When it comes to investing, we are often asked: where do I start? To support the return of our annual Fantasy Trading Competition, we’ve put together a series to help our members on their way. Here, we present some important information to remember when buying stocks and shares yourself…
The most common form of investing is buying stock – also referred to as shares or equity.
You should only invest in a company that you know, understand and believe in. Don’t be swayed by peer pressure or media hype. With this in mind, before you choose your first stocks, consider the companies that you use on a daily basis:
-What brands do you wear?
-What household goods do you use?
-What streaming services can you not live without?
Now, ask yourself:
-Would you like to be part owner of that company?
-If so, do you like the way the company is operating?
-Do the company’s corporate values, such as its sustainability strategy and company culture, align with your own values?
-How does the company make money?
-Do you think sales will continue to grow in the future?
-What competition does it face in the market/industry in which it operates?
Research, research, research!
Next up, you should look at the company’s financial metrics, sources of financial information as well as any relevant news.
If you’re interested in investing in a company, look at the news flow – resources such as The Financial Times and CNBC are excellent and can offer investors useful insights into companies and their industries. You’ll find essential information around what the company is doing, what their earnings have been like, what competitors are doing, as well as what’s going on at a macro level.
Likewise, social media platforms, such as Twitter, can be valuable resources. Follow the company you’re interested in as well as their competitors to keep up to date with information.
It is also useful to look at the investor relations section of a company’s website. This will give a flavour of any recent activity and any news the media has published about the company.
You should only invest in a company that you know, understand and believe in. Don’t be swayed by peer pressure or media hype.
When you’re researching a company, financial metrics are important too. They allow you to assess a company’s financial strength. Yahoo! Finance is an easy-to-use, free tool available to all and presents a company’s overall financial situation – from historical price performance to its trading range as well as buy and sell recommendations.
Some key metrics that we recommend investors look at include:
–Historical price performance is a useful guide to figure out trends and when to execute a trade. When you look up a particular share, you will typically see the current share price, its 12-month high and its 12-month low.
–Price-to-Earnings (PE) ratio shows the relationship between a company’s share price and its earnings. It is calculated by dividing the current price per share by the earnings per share for the past 12 months. Relative comparisons are important when looking at the PE ratio (ie, comparing to peers or a specific sector).
–Dividend yield indicates how much income investors can collect from holding a share. Dividends are usually paid quarterly. The yield can vary by sector. More mature companies with stable revenue growth tend to pay dividends, whereas companies in an early growth phase may opt to re-invest this capital back into a business.

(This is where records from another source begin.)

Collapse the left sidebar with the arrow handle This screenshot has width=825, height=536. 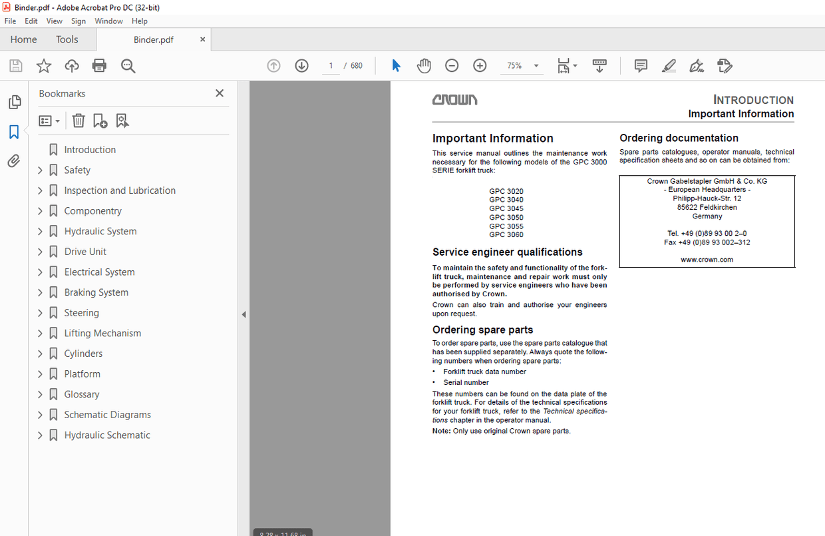[244, 313]

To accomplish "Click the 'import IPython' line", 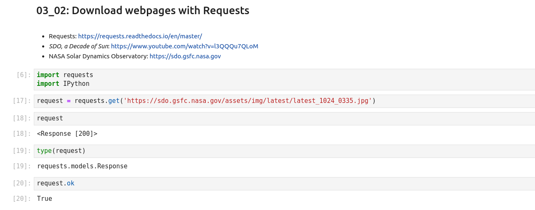I will pos(63,84).
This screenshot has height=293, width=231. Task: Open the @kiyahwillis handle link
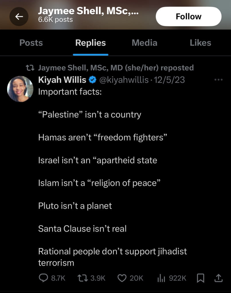point(124,80)
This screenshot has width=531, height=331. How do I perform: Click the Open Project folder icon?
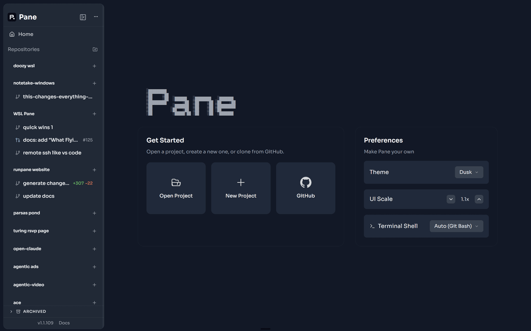(x=176, y=182)
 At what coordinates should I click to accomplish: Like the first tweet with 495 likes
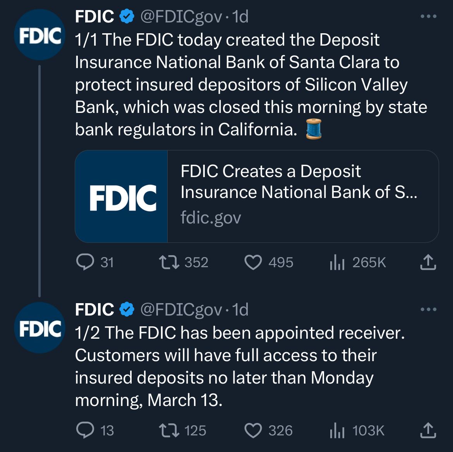[x=253, y=262]
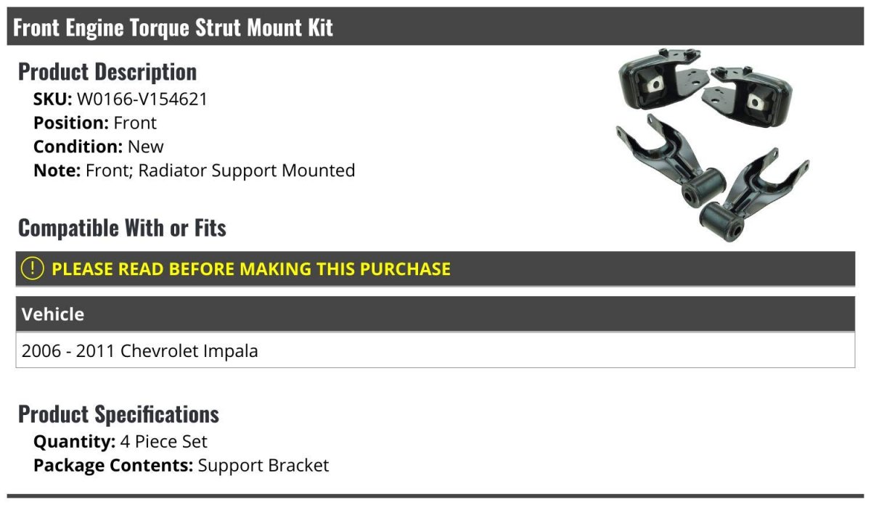Screen dimensions: 871x505
Task: Click the Product Description heading
Action: tap(107, 72)
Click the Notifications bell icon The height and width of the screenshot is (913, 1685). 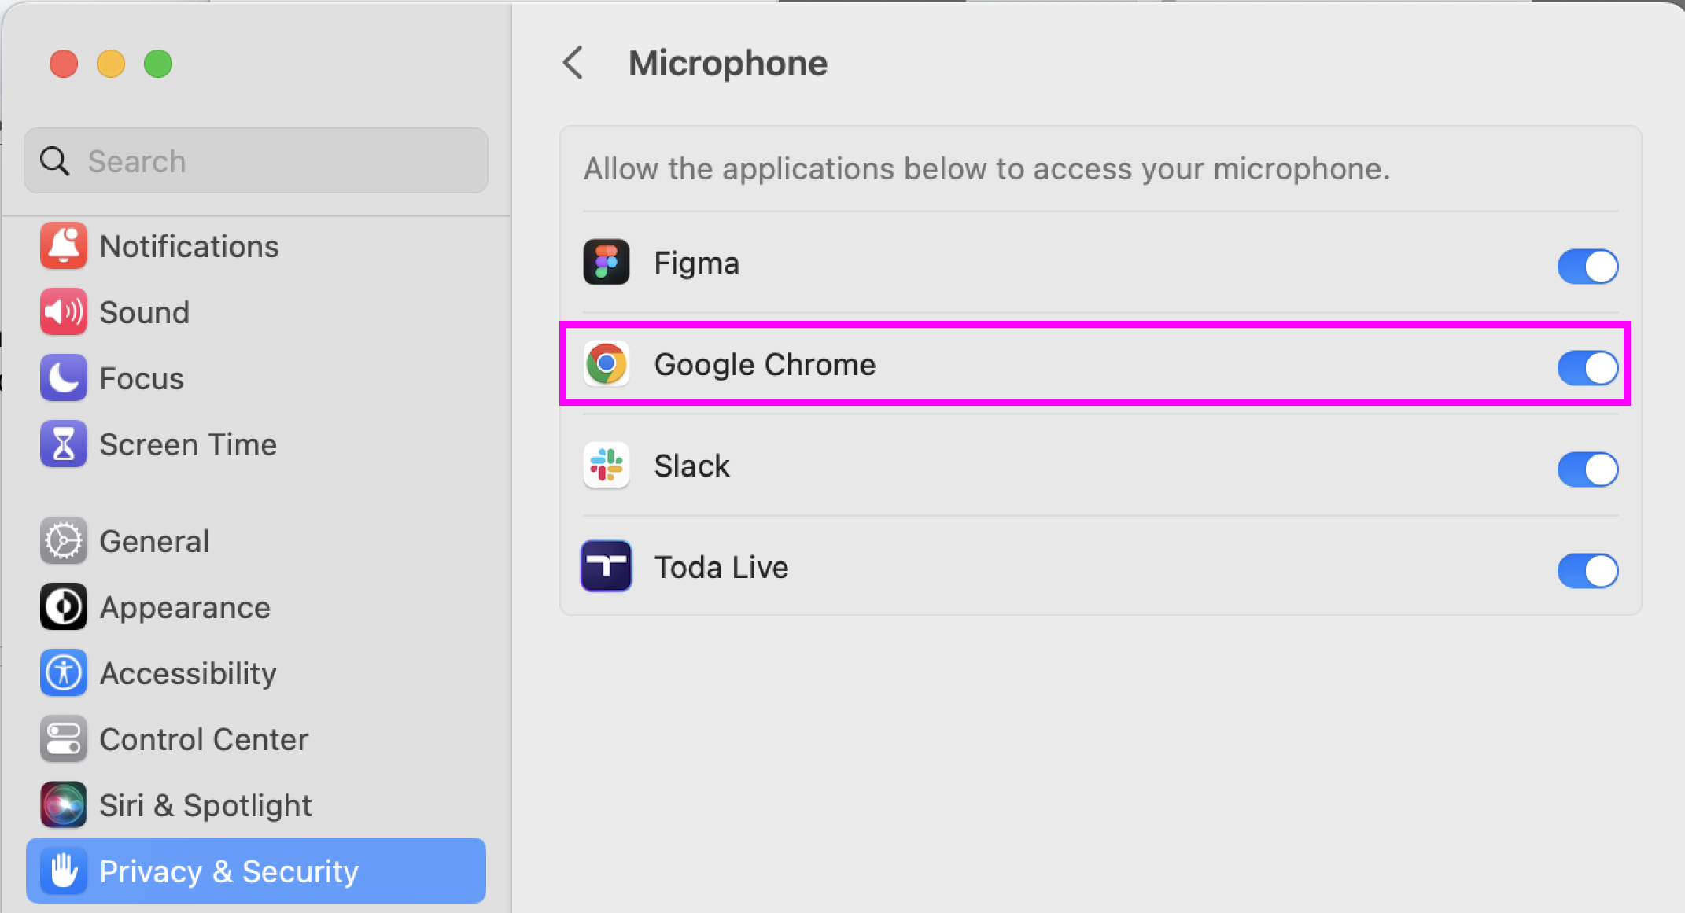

Financial statements are particularly useful when assessing the consistency of a company’s performance and its overall financial position. Potential investors should look at a company’s balance sheet (a snapshot of a company’s financial position, outlining what they own and owe) and its profit and loss account (outlining a firm’s performance in relation to incomings and outgoings).
As an investor, it’s important for you to choose the right stocks for your portfolio, therefore, you may need to research the companies you’re considering – and these tips should prove to be a helpful starting point.
Once you’ve purchased your first stock, it’s a good idea to reduce your risk by purchasing additional companies. This will help to diversify and protect your investments against market movements.